The projected GDP growth at 6.5% in the first quarter of the ongoing fiscal, 6.7% in the second quarter, and 6.6% in the third quarter, Malhotra said, adding that growth for the first quarter of the next fiscal is seen at 6.6%.

The central bank said domestic demand is supported by rural consumption and government capital spending. Kharif sowing is progressing well, backed by a steady monsoon, Malhotra said, adding that the industrial growth, however, remained subdued, pulled down by weakness in electricity and mining.

The RBI also noted risks to growth from global trade tensions, tariff uncertainties, and geopolitical developments but said the outlook remains balanced.

Inflation Projections Lowered

The RBI lowered its inflation forecast to 3.1% for the fiscal 2025-26, down from 3.7%. It expects inflation to be 2.1% in the second quarter, 3.1% in the third quarter, and 4.4% in the fourth quarter, Governor Malhotra said, adding that the central bank noted that fourth-quarter CPI inflation is likely to remain higher due to base effects and sustained demand, while favourable trajectory overall.

Since the last MPC meeting in June, inflation readings and the trajectory looks to be lower. Consumer price index-based inflation moderated to 2.1% in June, from 2.8% in May, according to data from the statistics ministry. This was also the fifth straight month when inflation was below the Reserve Bank's 4% target.

> **Instructions**:
[1] Please edit the RBI policy passage by repeating everything from "The projected GDP" down to "seen at 6.6%.", with "Malhotra" swapped for "the RBI Governor".
[2] According to the RBI policy passage, why is fourth-quarter CPI inflation expected to stay higher? Answer in one to three sentences.
[3] In the RBI policy passage, what was consumer price index-based inflation in May?

> **Provided material**:
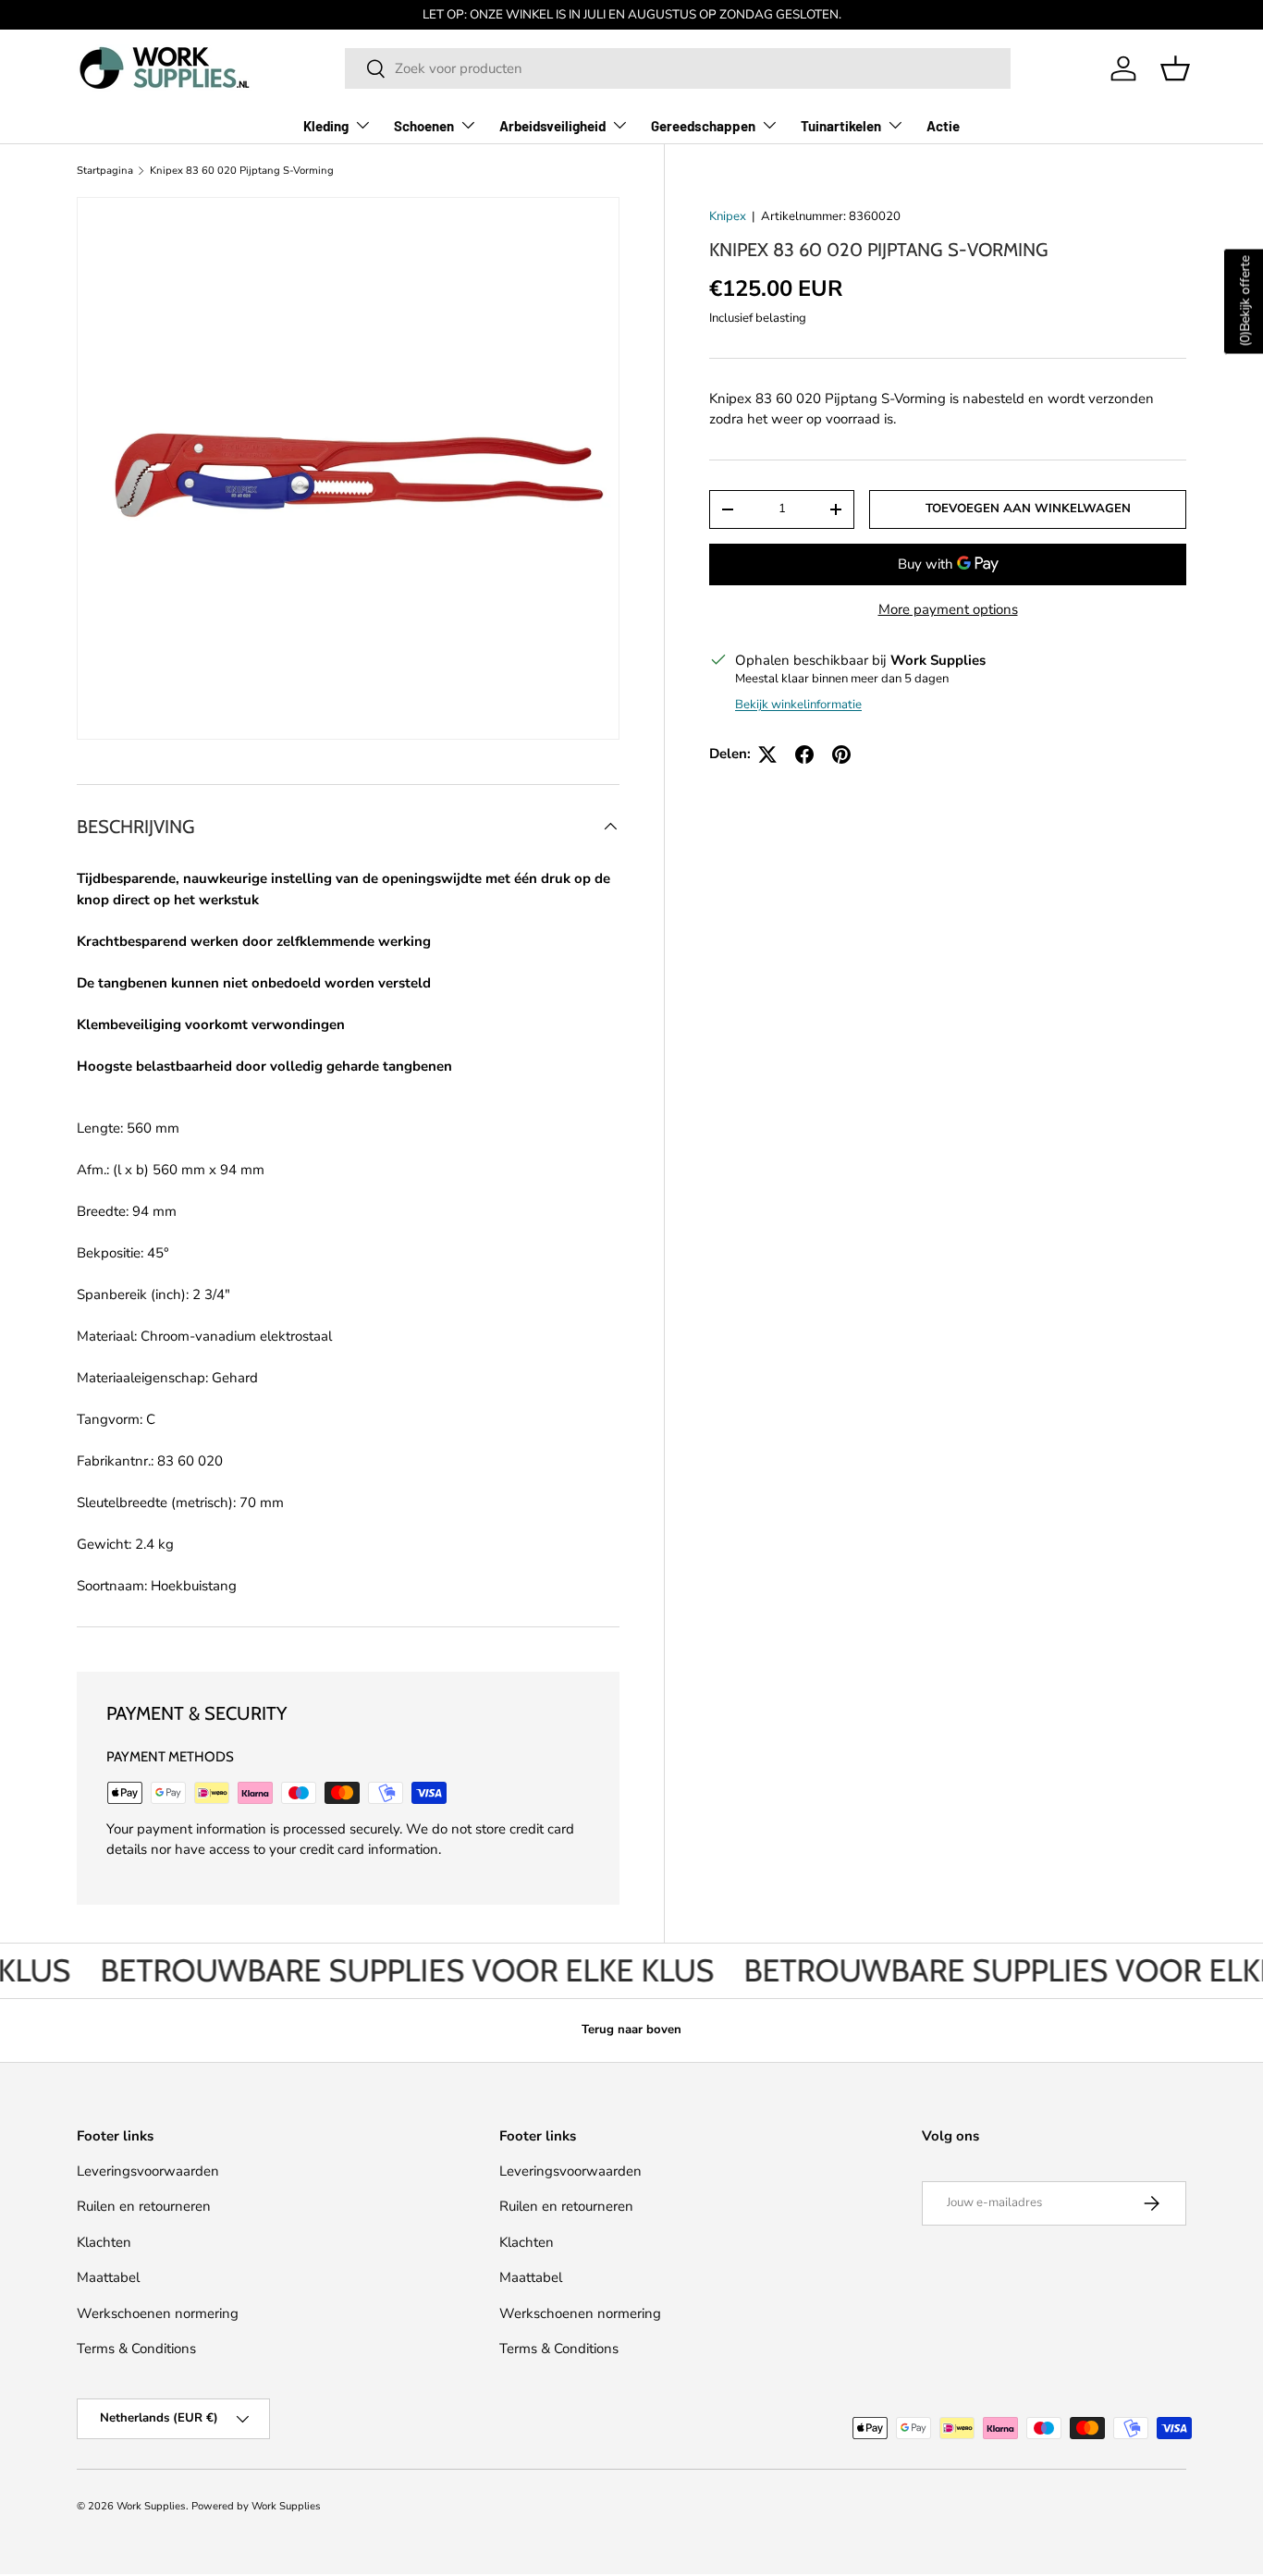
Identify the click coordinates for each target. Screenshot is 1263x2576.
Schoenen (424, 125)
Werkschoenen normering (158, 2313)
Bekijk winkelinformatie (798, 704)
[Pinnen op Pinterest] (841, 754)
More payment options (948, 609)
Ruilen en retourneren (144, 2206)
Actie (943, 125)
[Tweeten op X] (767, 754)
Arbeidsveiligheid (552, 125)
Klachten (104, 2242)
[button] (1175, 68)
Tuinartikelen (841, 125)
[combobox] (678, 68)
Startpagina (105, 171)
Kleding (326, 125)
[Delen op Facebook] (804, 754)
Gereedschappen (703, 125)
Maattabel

...

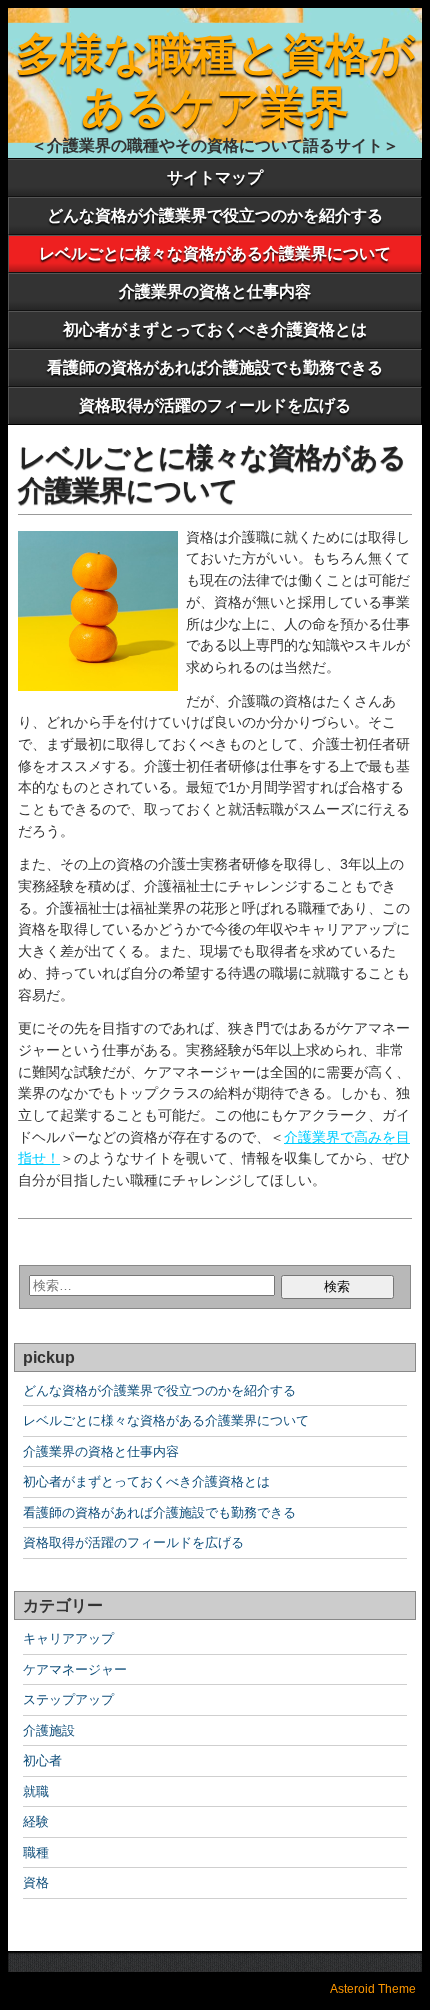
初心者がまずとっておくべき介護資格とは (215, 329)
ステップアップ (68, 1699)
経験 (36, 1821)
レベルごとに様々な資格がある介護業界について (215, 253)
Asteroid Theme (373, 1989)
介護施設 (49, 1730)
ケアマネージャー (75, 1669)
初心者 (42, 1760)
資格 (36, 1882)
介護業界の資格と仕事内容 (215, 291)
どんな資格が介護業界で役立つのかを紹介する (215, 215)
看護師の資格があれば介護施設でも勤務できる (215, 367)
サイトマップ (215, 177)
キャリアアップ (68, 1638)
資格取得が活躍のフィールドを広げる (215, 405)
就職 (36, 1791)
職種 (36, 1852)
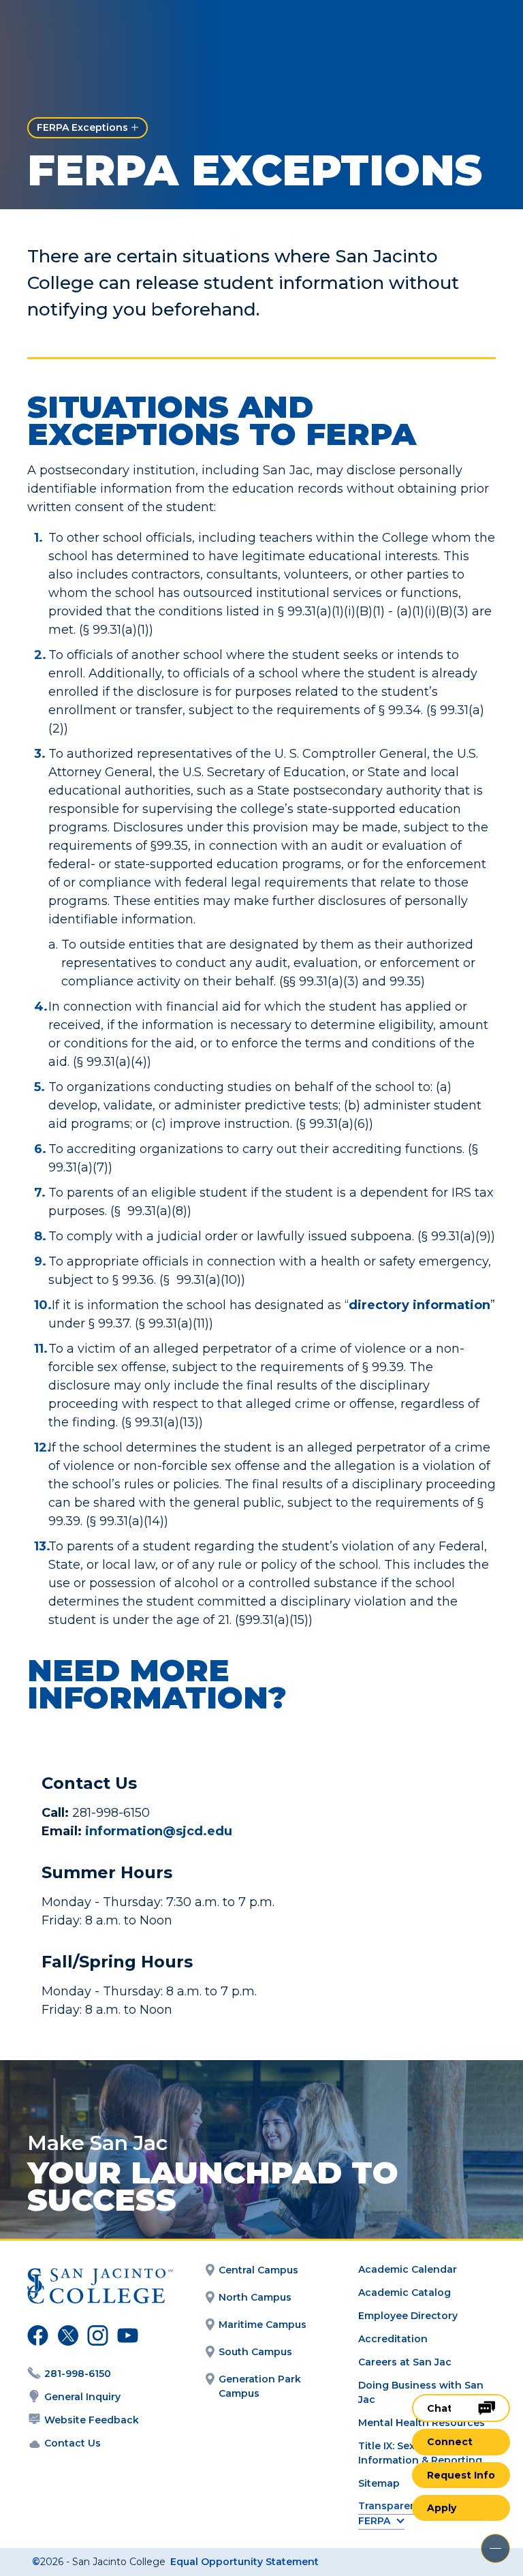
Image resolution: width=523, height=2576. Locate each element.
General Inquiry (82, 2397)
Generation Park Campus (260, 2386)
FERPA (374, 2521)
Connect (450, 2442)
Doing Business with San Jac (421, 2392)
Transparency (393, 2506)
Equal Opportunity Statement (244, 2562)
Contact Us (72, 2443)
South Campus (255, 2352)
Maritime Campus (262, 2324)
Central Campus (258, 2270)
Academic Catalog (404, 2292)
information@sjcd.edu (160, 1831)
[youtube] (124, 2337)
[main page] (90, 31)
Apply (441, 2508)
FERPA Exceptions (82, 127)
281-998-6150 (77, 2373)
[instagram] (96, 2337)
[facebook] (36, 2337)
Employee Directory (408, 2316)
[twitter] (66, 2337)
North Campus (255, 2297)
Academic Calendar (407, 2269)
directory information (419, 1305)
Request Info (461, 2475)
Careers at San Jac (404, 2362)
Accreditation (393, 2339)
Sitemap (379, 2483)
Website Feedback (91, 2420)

> **Answers for the tasks**:
[1]
The projected GDP growth at 6.5% in the first quarter of the ongoing fiscal, 6.7% in the second quarter, and 6.6% in the third quarter, the RBI Governor said, adding that growth for the first quarter of the next fiscal is seen at 6.6%.

[2] The central bank expects fourth-quarter CPI inflation to remain higher because of base effects and sustained demand.

[3] 2.8%